◆ **Assigned task**
Copy exactly the lines that run from the top of the listing to the line containing "This screenshot has width=917, height=548.", both ends included, and omit the pictures.

◆ **Input data**
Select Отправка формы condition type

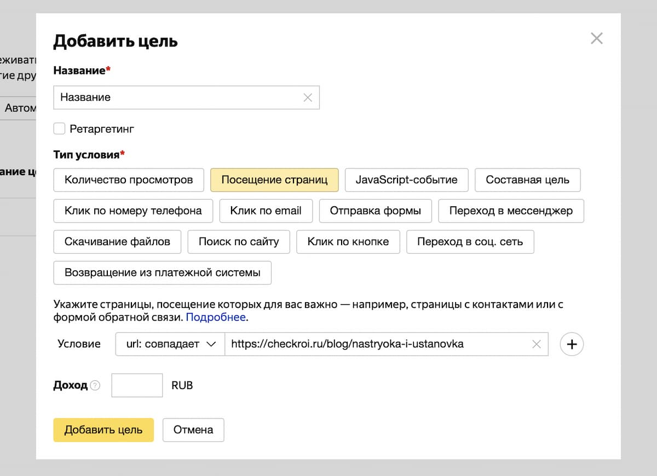(375, 211)
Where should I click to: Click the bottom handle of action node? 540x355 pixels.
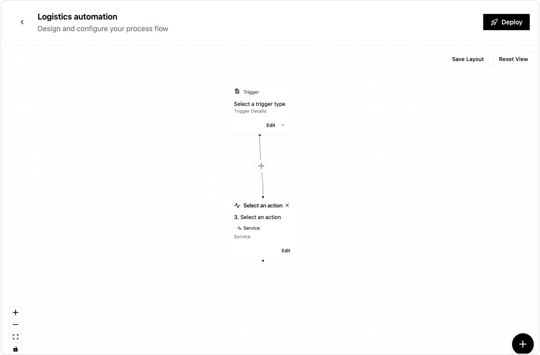(x=263, y=261)
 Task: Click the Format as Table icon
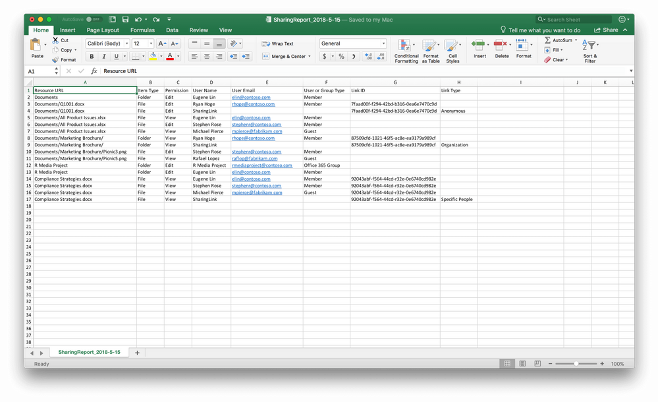click(x=430, y=49)
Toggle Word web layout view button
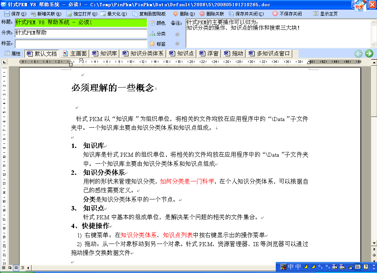 click(10, 268)
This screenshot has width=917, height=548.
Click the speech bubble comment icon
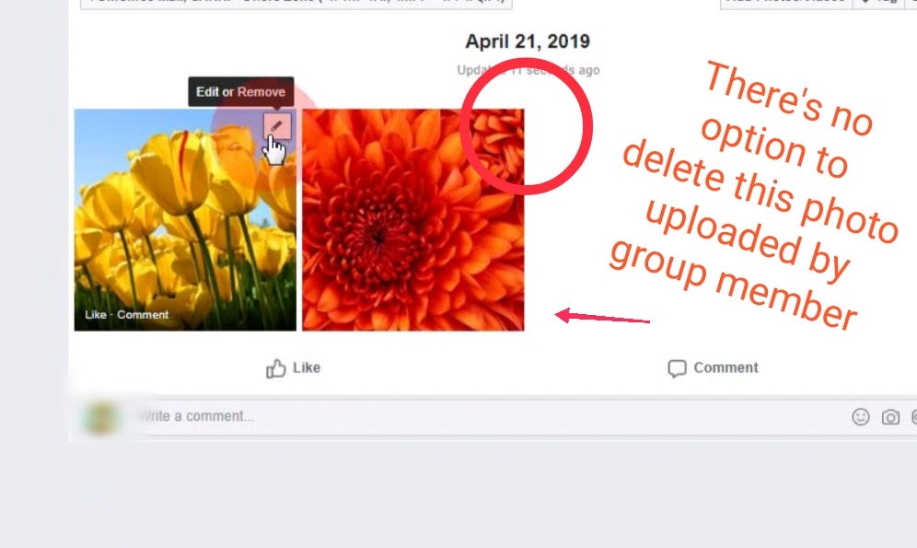[x=677, y=368]
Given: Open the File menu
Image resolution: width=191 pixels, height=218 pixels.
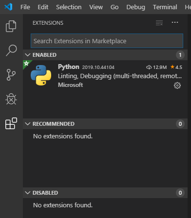Looking at the screenshot, I should [x=25, y=7].
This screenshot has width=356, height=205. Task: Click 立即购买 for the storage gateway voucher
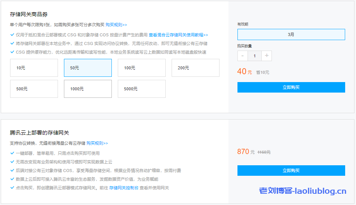(x=291, y=87)
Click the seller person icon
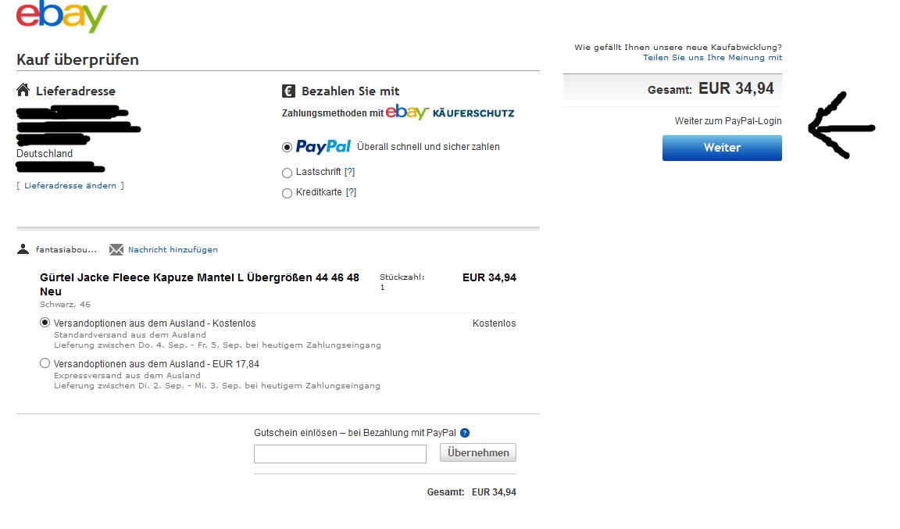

◆ **Answer area**
Select Отправка формы condition type

(375, 211)
Where should I click to: Click the bottom handle of action node? 540x355 pixels.
(x=263, y=261)
 Task: Click the Format as Table icon
click(x=430, y=49)
Toggle Word web layout view button
 click(10, 268)
This screenshot has width=917, height=548.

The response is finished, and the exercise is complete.